What are the European Citizens’ Consultations? 

ECC 2009 is not merely a repetition of ECC 2007. It aims to use the momentum generated by the first series of pan-European citizen participation projects to develop more structured and long-term citizen involvement in EU decision-making processes. New elements have been added to the project, further enhancing its scope, reach and potential:

  • An online debate, involving the general public, on the issues to be discussed at the National Consultations;
  • An internal online forum for participants in the National Consultations;
  • A focused debate, with the aim of developing comparable European recommendations which can be succinctly summarised and communicated more effectively to policy-makers;
  • Greater involvement of policy-makers in the debates at national and European level, with a particular focus on the MEPs newly elected in June 2009;
  • A larger final European event, with more citizens participating, to maximise its impact;
  • Additional regional outreach activities in Phase II of the project, to ensure that the results of the consultations are disseminated and debated more widely.


  • Added public and political value: ECC was the largest of the Plan D initiatives, and involved several Heads of States, Ministers, European Commissioners, members of European and national parliaments, plus observers and volunteers in all 27 Member States. ECCs are organised by the King Baudouin Foundation (Belgium) in collaboration with a network of operative partners (weblink to list) and funders (weblink to list) from all EU Member States. They do not compete with representative institutions or seek to replace opinion polls or expert recommendations.
  • More than an opinion survey: ECC 2007 proved that in-depth deliberation with citizens can provide significant added value, going beyond and different from that provided by opinion polls.
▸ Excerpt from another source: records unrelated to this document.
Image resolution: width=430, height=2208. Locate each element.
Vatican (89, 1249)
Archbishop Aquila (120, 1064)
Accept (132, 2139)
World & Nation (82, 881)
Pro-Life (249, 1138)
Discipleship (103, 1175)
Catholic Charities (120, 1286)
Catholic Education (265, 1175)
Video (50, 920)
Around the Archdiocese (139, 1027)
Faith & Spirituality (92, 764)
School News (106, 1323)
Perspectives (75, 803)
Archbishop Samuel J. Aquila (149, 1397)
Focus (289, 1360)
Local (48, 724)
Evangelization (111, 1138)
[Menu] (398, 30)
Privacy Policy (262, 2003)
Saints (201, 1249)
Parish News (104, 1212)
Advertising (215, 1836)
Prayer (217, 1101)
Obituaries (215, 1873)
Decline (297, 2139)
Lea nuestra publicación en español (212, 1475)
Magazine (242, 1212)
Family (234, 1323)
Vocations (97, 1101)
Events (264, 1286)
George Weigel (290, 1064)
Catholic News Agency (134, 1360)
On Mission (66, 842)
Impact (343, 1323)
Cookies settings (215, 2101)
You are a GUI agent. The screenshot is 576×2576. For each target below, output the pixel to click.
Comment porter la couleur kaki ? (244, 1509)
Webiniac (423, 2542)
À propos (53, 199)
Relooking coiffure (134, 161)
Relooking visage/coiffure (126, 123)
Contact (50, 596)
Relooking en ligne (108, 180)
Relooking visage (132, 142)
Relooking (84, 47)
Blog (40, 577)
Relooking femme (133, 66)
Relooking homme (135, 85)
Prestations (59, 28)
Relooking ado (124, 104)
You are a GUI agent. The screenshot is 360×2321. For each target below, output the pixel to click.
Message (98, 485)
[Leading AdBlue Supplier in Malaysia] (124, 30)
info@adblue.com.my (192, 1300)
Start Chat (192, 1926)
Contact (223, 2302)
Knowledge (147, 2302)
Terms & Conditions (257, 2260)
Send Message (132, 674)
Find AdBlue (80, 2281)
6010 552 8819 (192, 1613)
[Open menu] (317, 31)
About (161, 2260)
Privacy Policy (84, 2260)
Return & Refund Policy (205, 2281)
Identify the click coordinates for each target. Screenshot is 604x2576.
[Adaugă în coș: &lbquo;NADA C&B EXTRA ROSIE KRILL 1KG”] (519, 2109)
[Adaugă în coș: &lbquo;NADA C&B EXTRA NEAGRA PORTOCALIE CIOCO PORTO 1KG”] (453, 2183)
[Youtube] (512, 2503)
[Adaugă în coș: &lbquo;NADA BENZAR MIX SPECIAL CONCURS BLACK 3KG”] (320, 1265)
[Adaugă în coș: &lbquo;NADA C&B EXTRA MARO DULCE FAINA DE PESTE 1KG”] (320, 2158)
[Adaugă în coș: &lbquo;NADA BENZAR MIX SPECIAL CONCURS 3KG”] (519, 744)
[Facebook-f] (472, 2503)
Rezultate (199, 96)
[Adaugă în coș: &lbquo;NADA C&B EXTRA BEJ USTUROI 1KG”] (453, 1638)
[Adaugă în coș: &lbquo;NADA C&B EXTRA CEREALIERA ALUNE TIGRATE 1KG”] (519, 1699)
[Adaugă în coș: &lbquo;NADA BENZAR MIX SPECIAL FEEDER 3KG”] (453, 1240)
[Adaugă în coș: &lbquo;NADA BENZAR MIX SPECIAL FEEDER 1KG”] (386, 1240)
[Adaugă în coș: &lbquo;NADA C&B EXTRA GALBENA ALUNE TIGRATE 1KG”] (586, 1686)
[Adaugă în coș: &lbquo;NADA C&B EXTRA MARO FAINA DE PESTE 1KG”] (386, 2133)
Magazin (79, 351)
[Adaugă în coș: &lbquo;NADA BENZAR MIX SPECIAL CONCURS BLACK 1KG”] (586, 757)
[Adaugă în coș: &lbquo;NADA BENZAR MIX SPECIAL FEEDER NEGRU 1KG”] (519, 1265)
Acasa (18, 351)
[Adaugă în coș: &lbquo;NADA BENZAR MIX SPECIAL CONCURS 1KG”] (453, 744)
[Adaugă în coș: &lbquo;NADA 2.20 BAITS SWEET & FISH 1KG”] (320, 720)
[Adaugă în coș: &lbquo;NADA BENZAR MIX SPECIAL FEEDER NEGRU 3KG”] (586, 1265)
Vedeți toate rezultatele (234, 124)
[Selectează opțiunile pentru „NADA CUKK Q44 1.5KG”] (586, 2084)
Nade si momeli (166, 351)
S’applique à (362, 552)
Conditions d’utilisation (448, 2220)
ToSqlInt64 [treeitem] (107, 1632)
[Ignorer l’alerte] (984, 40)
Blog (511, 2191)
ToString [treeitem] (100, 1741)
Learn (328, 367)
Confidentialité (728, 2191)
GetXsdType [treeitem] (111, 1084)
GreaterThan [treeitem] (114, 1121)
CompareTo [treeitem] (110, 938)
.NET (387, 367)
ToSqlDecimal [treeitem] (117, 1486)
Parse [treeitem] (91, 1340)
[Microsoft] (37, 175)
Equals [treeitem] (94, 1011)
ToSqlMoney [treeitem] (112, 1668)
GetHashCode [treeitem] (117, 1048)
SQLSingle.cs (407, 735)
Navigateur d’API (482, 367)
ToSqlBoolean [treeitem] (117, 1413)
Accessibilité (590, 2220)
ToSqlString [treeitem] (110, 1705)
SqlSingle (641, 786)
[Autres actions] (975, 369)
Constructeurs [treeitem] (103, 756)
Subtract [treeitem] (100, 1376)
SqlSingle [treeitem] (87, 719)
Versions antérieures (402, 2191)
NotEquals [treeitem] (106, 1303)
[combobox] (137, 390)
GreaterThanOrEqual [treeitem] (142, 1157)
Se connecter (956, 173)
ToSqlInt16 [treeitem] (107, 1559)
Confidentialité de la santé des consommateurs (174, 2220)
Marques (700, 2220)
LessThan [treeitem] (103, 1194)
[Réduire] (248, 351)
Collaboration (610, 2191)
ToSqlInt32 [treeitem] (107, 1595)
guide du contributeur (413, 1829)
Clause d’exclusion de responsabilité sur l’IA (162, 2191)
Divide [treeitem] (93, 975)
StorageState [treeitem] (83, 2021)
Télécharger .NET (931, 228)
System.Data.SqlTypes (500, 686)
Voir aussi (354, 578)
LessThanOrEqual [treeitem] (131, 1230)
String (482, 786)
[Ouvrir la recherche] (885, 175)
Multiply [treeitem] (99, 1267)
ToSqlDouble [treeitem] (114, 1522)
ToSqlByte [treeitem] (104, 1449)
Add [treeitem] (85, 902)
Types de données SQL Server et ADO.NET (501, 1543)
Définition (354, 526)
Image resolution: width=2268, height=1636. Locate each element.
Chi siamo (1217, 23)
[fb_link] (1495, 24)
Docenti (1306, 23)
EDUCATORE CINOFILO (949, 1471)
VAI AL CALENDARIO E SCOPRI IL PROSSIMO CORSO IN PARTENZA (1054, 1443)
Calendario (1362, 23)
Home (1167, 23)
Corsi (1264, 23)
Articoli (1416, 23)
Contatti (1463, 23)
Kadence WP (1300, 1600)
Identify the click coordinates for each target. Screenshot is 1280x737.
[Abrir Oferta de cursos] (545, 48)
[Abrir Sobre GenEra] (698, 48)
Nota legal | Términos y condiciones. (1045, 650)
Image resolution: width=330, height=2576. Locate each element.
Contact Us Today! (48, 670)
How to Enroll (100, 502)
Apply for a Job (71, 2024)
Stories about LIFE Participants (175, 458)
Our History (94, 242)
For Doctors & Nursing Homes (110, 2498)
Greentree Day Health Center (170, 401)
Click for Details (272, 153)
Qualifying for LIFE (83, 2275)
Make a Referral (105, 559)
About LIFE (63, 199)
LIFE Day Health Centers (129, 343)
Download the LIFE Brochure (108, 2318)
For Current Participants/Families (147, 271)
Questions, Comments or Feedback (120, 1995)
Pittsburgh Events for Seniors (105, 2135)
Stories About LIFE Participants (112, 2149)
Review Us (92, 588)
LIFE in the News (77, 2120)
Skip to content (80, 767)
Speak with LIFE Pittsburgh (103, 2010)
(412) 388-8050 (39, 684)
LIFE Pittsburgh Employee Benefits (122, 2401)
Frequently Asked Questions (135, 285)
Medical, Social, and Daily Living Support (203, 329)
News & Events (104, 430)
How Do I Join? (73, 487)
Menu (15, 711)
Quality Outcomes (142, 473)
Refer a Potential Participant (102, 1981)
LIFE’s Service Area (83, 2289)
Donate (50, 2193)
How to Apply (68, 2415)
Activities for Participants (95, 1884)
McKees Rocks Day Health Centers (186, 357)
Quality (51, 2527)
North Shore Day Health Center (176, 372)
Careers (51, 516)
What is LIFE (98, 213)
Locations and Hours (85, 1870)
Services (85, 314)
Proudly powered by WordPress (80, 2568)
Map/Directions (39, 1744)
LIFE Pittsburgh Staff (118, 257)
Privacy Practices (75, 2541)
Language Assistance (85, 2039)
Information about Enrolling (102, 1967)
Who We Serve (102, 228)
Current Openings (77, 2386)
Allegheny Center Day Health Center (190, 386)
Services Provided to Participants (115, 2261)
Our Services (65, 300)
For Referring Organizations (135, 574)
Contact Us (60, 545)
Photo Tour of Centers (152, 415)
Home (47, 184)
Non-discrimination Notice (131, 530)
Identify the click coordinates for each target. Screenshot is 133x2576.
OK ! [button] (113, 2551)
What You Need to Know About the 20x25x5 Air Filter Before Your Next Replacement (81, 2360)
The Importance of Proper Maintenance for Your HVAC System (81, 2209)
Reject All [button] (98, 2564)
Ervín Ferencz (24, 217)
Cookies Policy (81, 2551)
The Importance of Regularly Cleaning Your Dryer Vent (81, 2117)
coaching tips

Instead of recording a static snapshop of individual opinions, ECCs inspire participants to explore opinions, weigh trade-offs, and, ultimately, find common ground, generating important information for policymakers by showing how opinions develop in the course of a policy debate and highlighting areas of potential societal consensus.
  • Beyond the usual suspects: 1,800 citizens representing the diversity of the population were randomly selected using professional opinion research methodologies. All opinions in society were represented in the debates, and thus there is no reason to believe the outcome would be significantly different with more participants. The participants also showed an extraordinary level of engagement, with 97% saying they would participate in similar dialogues again.
  • Beats traditional PR for cost-effectiveness: €3.8m for 31 professionally facilitated dialogue events with VIP guests, observer programmes, additional follow-up activities, excellent print media response at EU/national/regional level, TV/radio coverage, 500,000 hits on the project website per month, and several academic research initiatives.
  • Giving citizens a better understanding of the EU: the evaluation of ECC 2007 showed that citizens felt more European after participating in the process, gained a better understanding of EU policies and institutions, and were more interested in European affairs afterwards.
  • Civil society network in all Member States: ECC 2007 brought together the largest ever operating network of independent foundations and civil society organisations in all 27 Member States, capable of implementing large-scale pan-European deliberation processes and involving decision-makers at all levels. The Network of European Foundations for Innovative Cooperation, NEF, is at the heart of the funding coalition.
  • A responsive policy tool for the future: ECC 2007 was tailored to the specific context of Plan D but adaptable to any European policy debate. With 27 national events in six weeks, it showed that large-scale deliberation processes can add value to political decision-making processes within a very short timeframe.
  • Impact on EU communication policy: in its latest Communication on Debate Europe, the European Commission supports future “pan-European participatory democracy projects holding citizen’s consultations in each Member State and establishing a common set of conclusions at European level”.